In a speech to the Hansard Society on 30 November, the new Speaker of the Commons, John Bercow, said he aimed to “dynamite the past arrangements . . . that allowed the expenses disaster to take place . . . with as much vigour as Guy Fawkes”. At the same time, however, he himself was being made the target of a latter-day parliamentary plot.
Five months previously, Bercow had beaten nine other candidates to the sacred post of Speaker on a reforming, “clean break” platform. Despite criticism over alleged claims for £45,000 to modernise the Speaker’s residence for his children, he was soon showing signs of living up to that mandate. Defying pressure to do otherwise, he backed the “rough justice” of Thomas Legg’s retrospective limits on claims. Bercow also set about strengthening the legislature against the over-mighty executive, pressing for elected select committee chairs, backing Friday (and September) sittings and, from his first day in the post, speeding up questions in the House.

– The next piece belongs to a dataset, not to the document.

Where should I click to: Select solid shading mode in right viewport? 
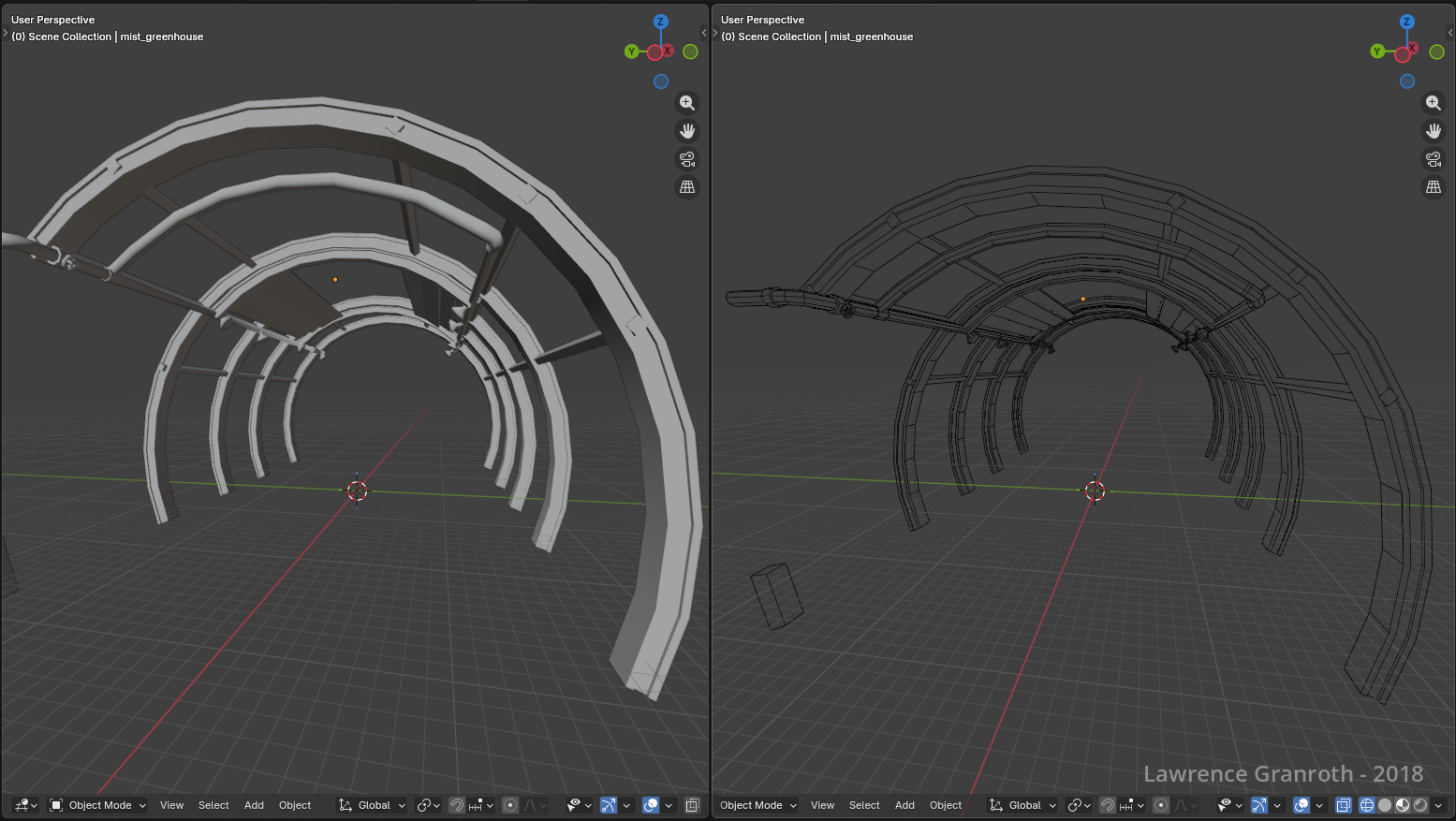coord(1385,805)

It is often said that Bercow’s support in last June’s election came largely from the Labour side of the House; however, a number of Conservatives who voted for other candidates admire his record to date. Even David Cameron, recently hostile, has backed Bercow, and has demanded that Conservatives in the Speaker’s Buckingham constituency give him their full support against his challenger Nigel Farage, of the UK Independence Party. The former foreign secretary Malcolm Rifkind speaks for many when he tells me: “Although I did not vote for Speaker Bercow I believe he is carrying out his responsibilities in a conscientious and highly competent manner. It would, in my view, be the height of folly, and grossly unfair, to try and dismiss him after only a few months in office.”

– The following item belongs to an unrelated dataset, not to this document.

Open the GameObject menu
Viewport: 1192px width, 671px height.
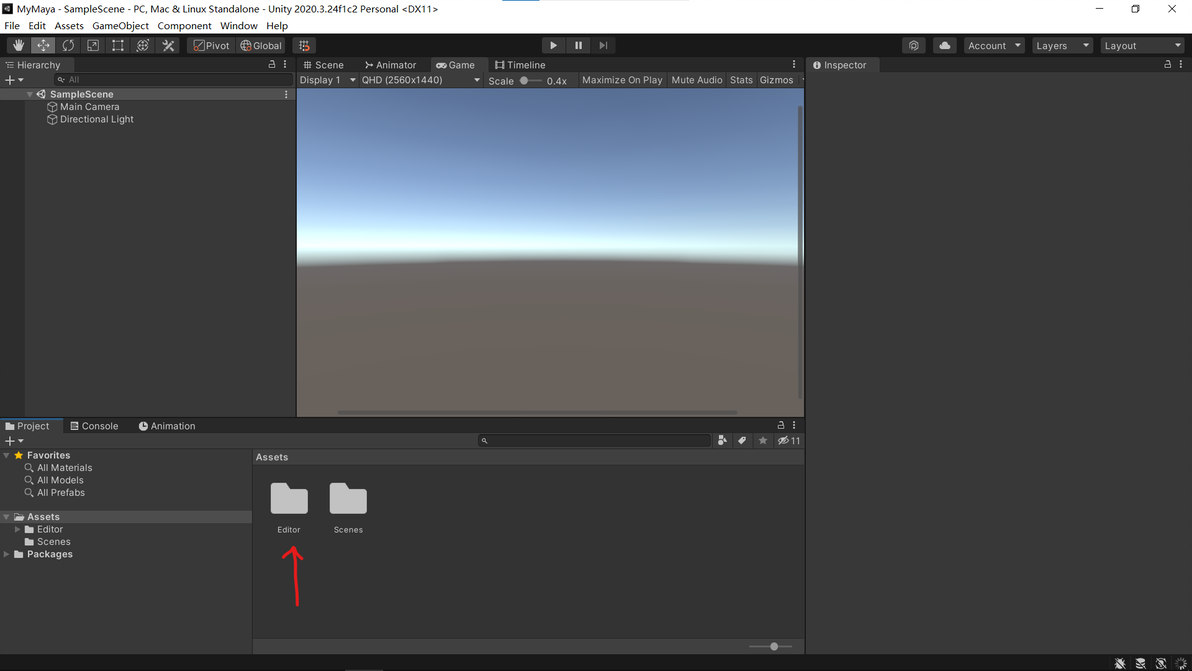120,26
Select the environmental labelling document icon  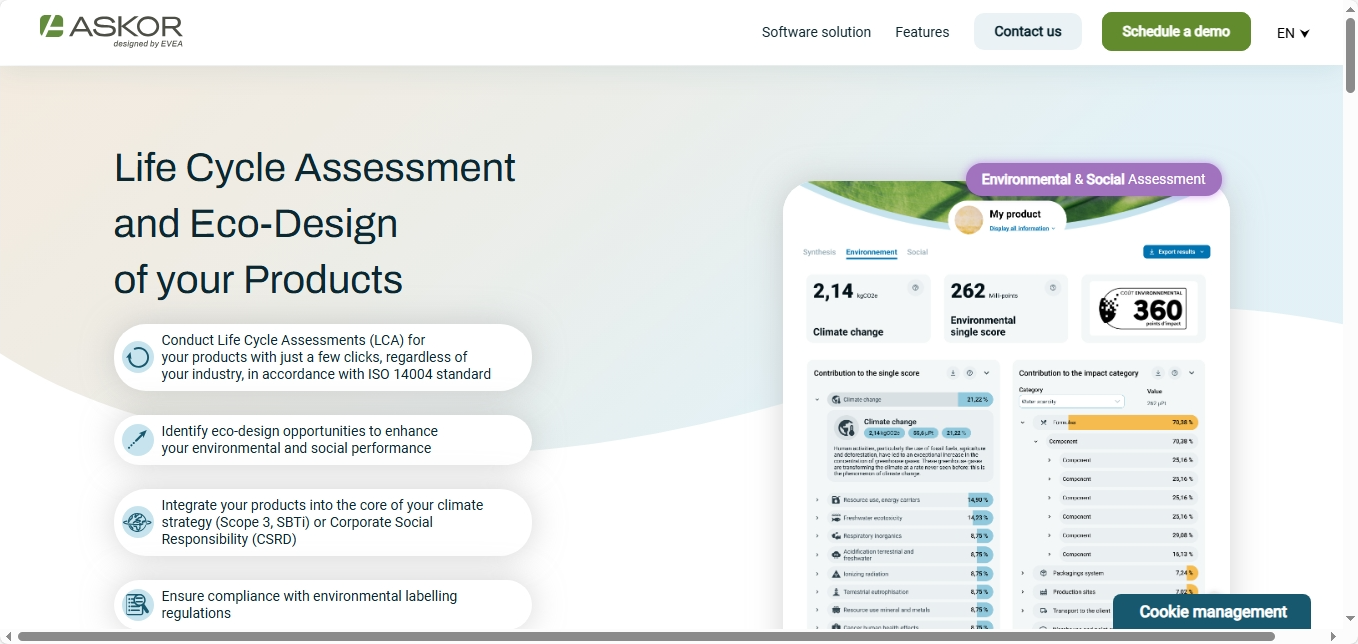(137, 604)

Yet on the Tory back benches lurks a rogue band of backwoodsmen determined to do just that. Two of their number, Christopher Chope and Greg Knight, sit on the Commons procedure committee, which some observers expect to call for a fresh election by secret ballot for Speaker in the next parliament.
What are the rebels’ motives? Chope and Knight are joined in their campaign against Bercow by Quentin Letts, the Daily Mail’s parliamentary sketch-writer, and Nadine Dorries – known in the corridors of Westminster as “Mad Nad” – who has said: “I for one will be studying the procedure to call a Speaker re-election . . . and will have [it] engrained on my heart [sic] ready to go when the Conservative Party take power.” It is rumoured that the plotters’ choice to replace Bercow is Frank Field, a favourite of the Tory right ever since he urged Margaret Thatcher to remain in office in 1990.
Chope and his fellow conspirators have never forgiven Bercow for a “conversion” that drove the one-time Monday Club member to describe his party as “racist, sexist, homophobic and anti-youth”. They saw a further betrayal in his willingness to oversee a government review of services for special needs children in 2007.
But the animus against the Speaker is also personal. It is little known, for example, that Chope sponsored Bercow when the latter first joined the list of prospective parliamentary candidates. Tory MPs say Chope is “obsessed” with the fact that Bercow’s wife, Sally – despite going on to stand as a Labour councillor – attended his alma mater, Marlborough. She was vilified on the right for giving a refreshingly candid interview last month, in which she confessed to binge drinking and having slept with more than one man when in her twenties. The faux horror this provoked masked real political anger about the intriguing couple. As Dorries has said: “John Bercow’s wife is reported to be a socialist. Does this matter? I think it does, a great deal.”
According to critics of this rebellious cabal, there is also an even less noble motive at work here: simple snobbery. MPs have overheard Bercow described as an “oik” and “son of a minicab driver” – something of which he is proud. The rebels complain that Bercow is silencing them more in the House, though it is the more boisterous, public-school-educated MPs who cause most of the commotion that alienates the public. As one state-educated Tory MP tells me: “I thought these people learned at school to be magnanimous in victory, and gracious in defeat. They are bad losers.”
Sources close to the Speaker’s office even whisper of a strain of Tory anti-Semitism (Bercow is Jewish), a stain on the party of Benjamin Disraeli familiar to any reader of, say, Alan Clark’s diaries. To his credit, however, Cameron welcomed the “milestone” of the “first person of Jewish faith” to be Speaker.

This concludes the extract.